Over the last couple of decades, the cost of receiving long-term care in a facility has gone up dramatically. A recent Genworth study shows that the average private room in a nursing facility can run you over $100,000 per year. Even at the standard 3% inflation rate, that number will grow to $180,000 in 20 years. Many baby boomers have not insured themselves against this risk and most Gen Xers think it is a problem they can worry about when they get older.

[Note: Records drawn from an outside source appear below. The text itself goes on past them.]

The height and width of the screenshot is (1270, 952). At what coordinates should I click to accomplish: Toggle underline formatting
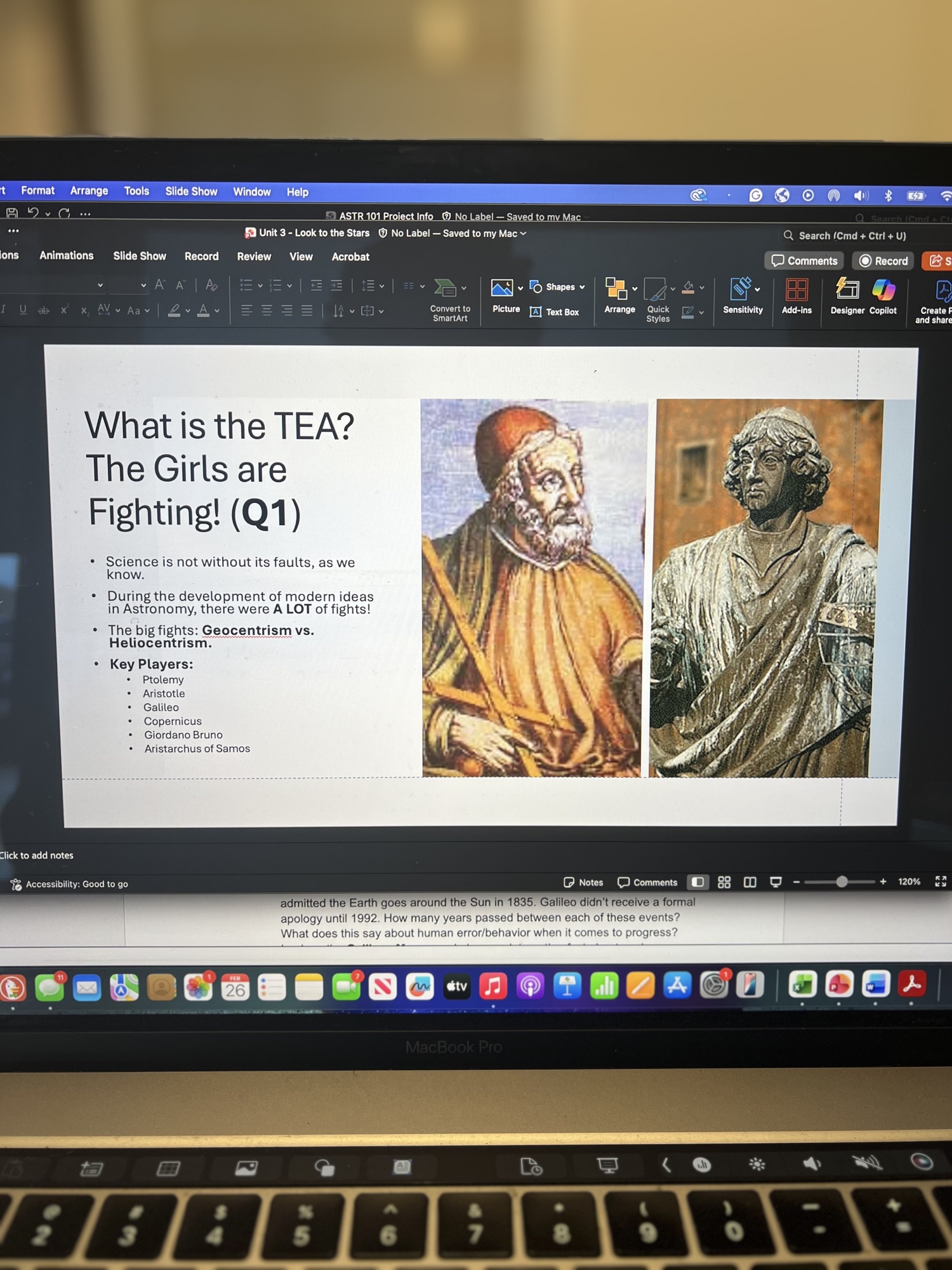tap(23, 310)
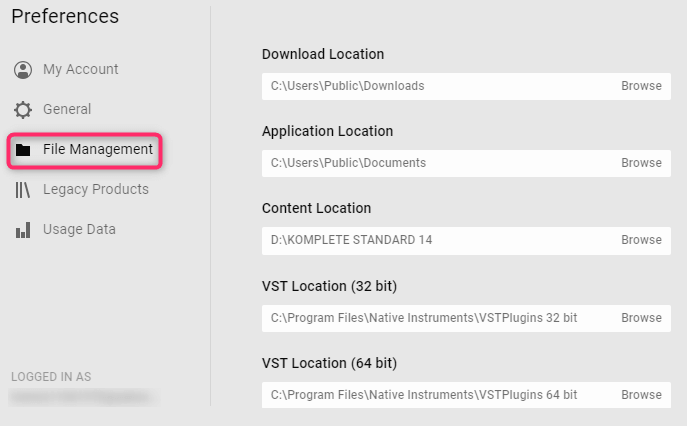Browse for the Content Location folder
687x426 pixels.
tap(641, 240)
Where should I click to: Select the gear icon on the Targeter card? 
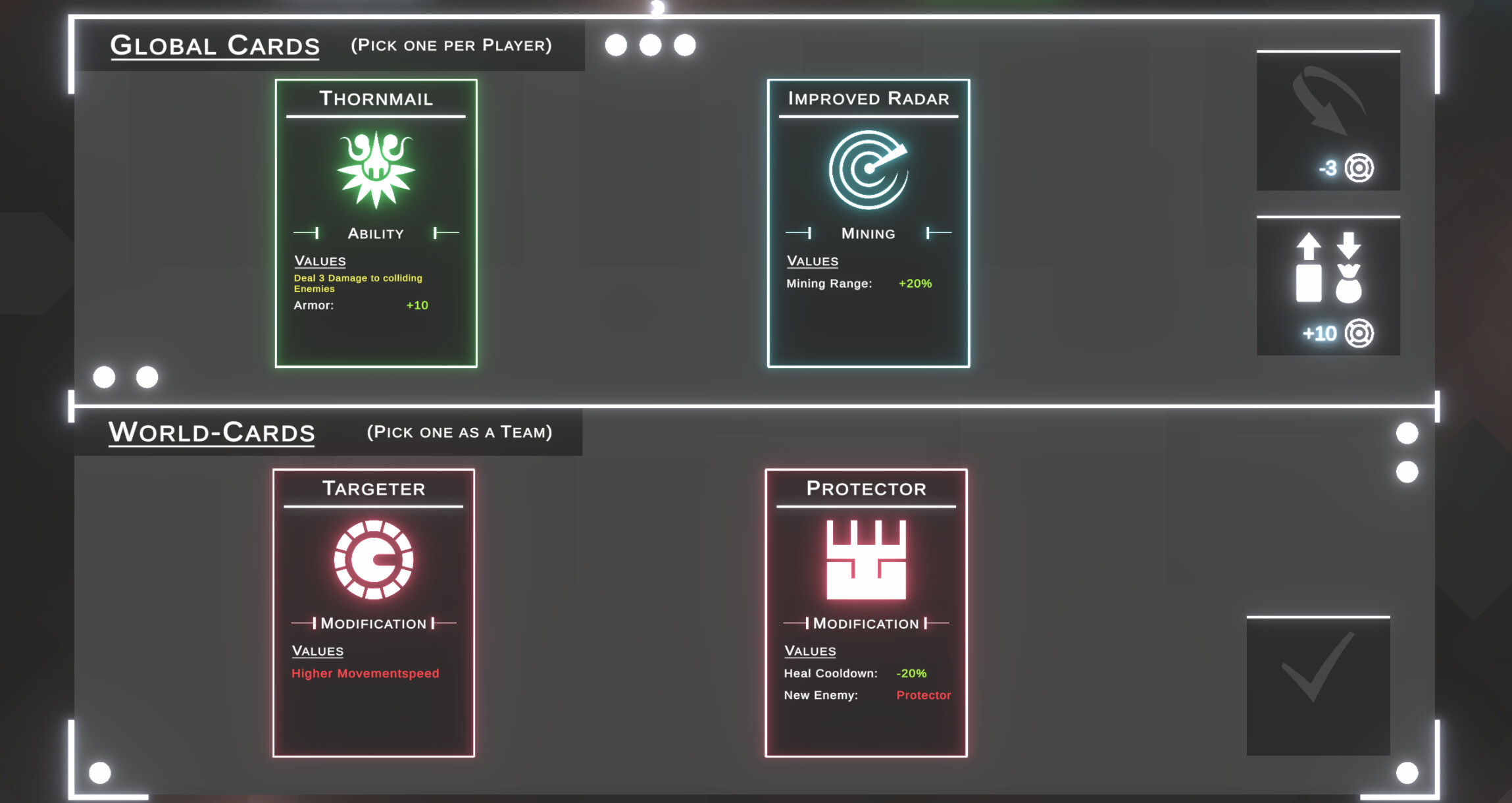tap(373, 558)
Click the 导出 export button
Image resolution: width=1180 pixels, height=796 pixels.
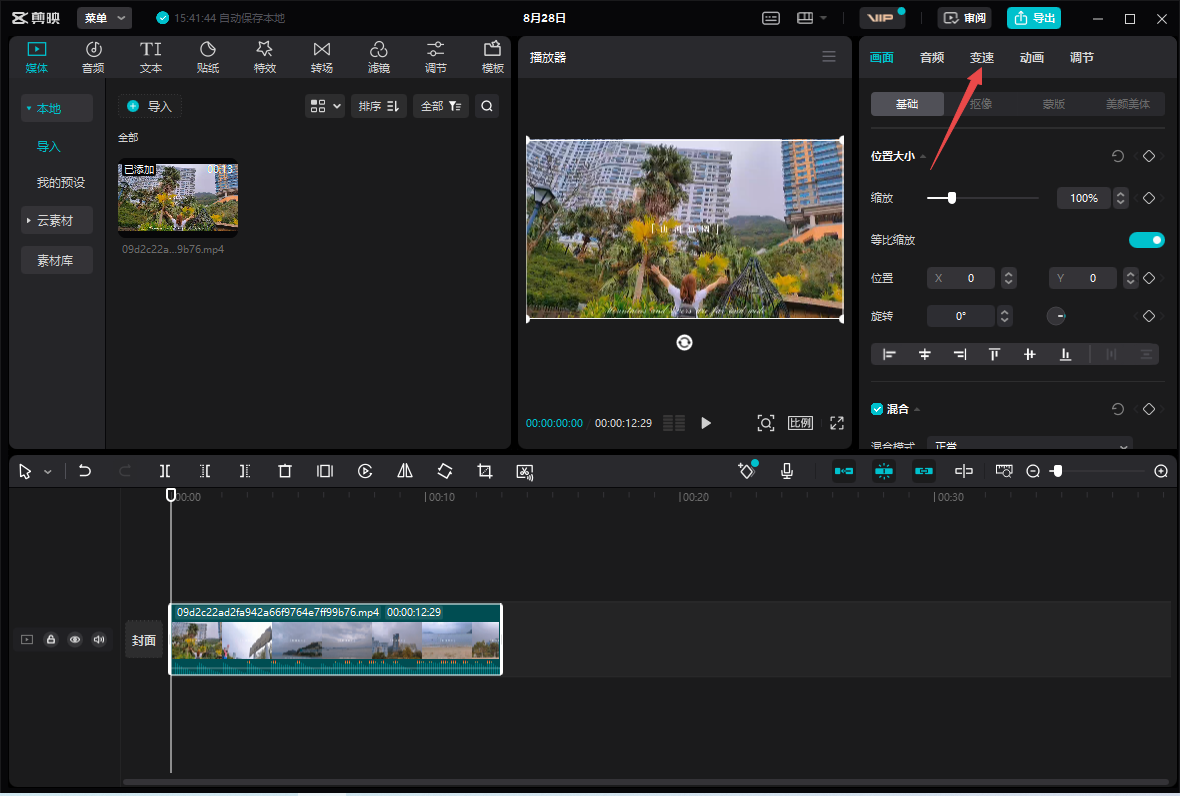point(1034,18)
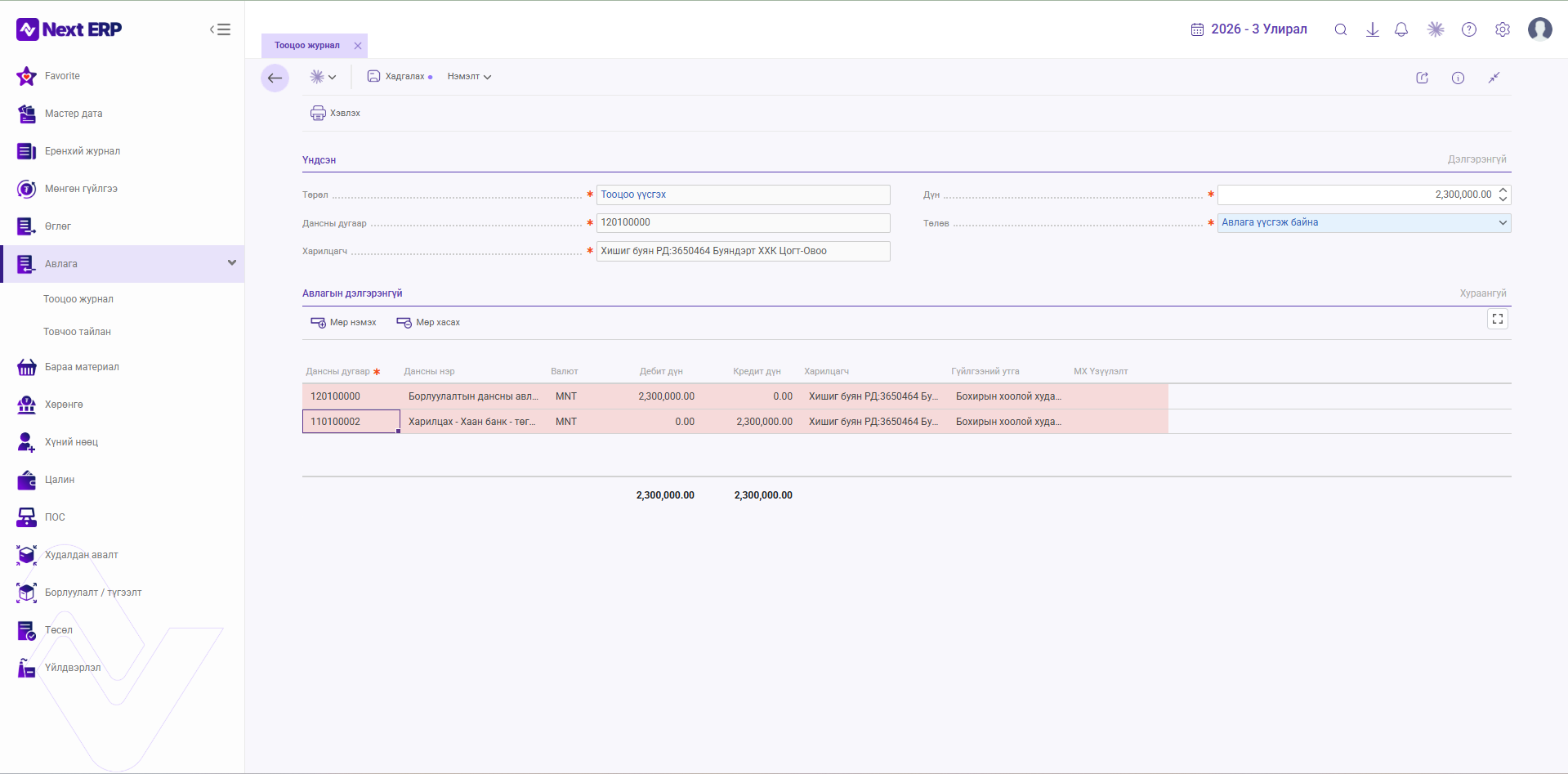Open settings gear icon
The image size is (1568, 774).
pos(1503,29)
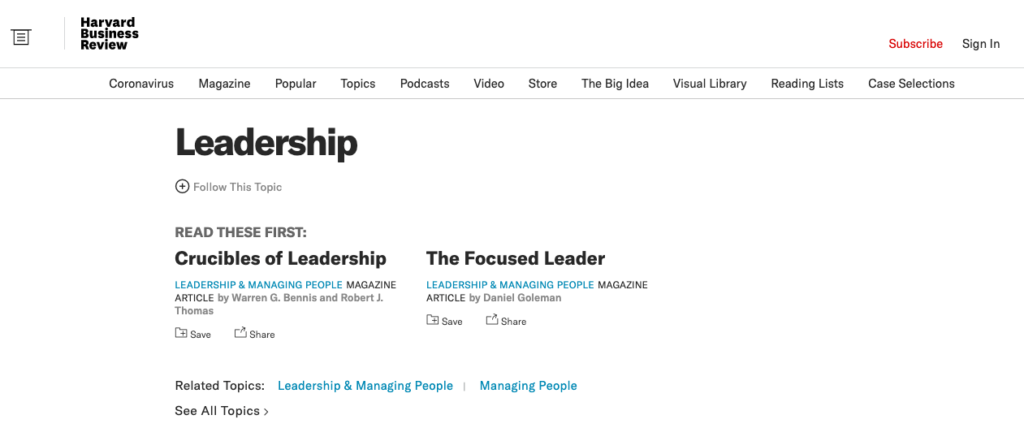Open The Big Idea section
This screenshot has height=428, width=1024.
[615, 84]
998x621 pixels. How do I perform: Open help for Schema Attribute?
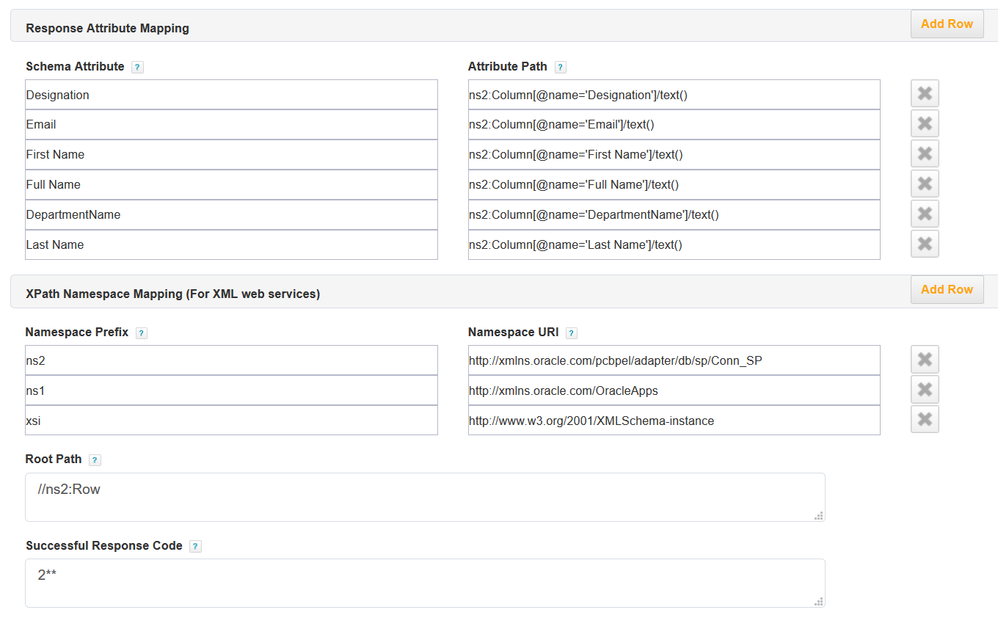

But what is being overlooked is a little-known legal doctrine called
Filial support laws. These are rules that could hold you responsible for the
long-term care bills of your parents or other family members. Over half the
states have these rules and many have been around for decades. While this has
not been much of an issue in the past, with an aging population and an
increasing need for care, many states are revisiting these old rules. So far,
Pennsylvania is the only state that is strictly enforcing their law. (See list
below for other states with some form of the law).
At this point you might be thinking, "doesn't Medicare or Medicaid cover
me for this." The answer is that Medicare only covers rehabilitative care, not
custodial long-term care. And Medicaid is only available when you completely
run out of money. To qualify for Medicaid most states have resource limits of
around $2000. That means you must spend all your money down to that limit
before the system starts paying. And do not think you will get to give all your
money to your kids to qualify. There is a 5-year look back rule that will make
you ineligible for Medicaid for a certain period if you transfer assets for
less than fair market value.
Because Medicaid pays a limited daily benefit, you will often find that
the quality of care given is lacking. Since the system was designed as a safety
net and more and more people are relying on the program, it is putting lots of
stress on state budgets. The solution is either for the state to raise taxes to
cover the increasing demand, or dust off the old Filial support laws.
So, what is Your Smart Money Move to avoid being on the hook? If you are a baby boomer, spend some time with a financial professional to plan out how you will pay for possible care. And if you are young, bring up the subject to your parents. If they cannot afford to buy long-term care insurance, there is nothing wrong with helping them pay the premiums. After all, they probably paid for your college when they should have been saving for their care.
States with Filial Laws: Alaska, Arkansas, California, Connecticut, Delaware, Georgia, Indiana, Iowa, Kentucky, Louisiana, Maryland, Massachusetts, Mississippi, Montana, Nevada, New Hampshire, New Jersey, North Carolina, North Dakota, Ohio, Oregon, Pennsylvania, Rhode Island, South Dakota, Tennessee, Utah, Vermont, Virginia, West Virginia, and Puerto Rico.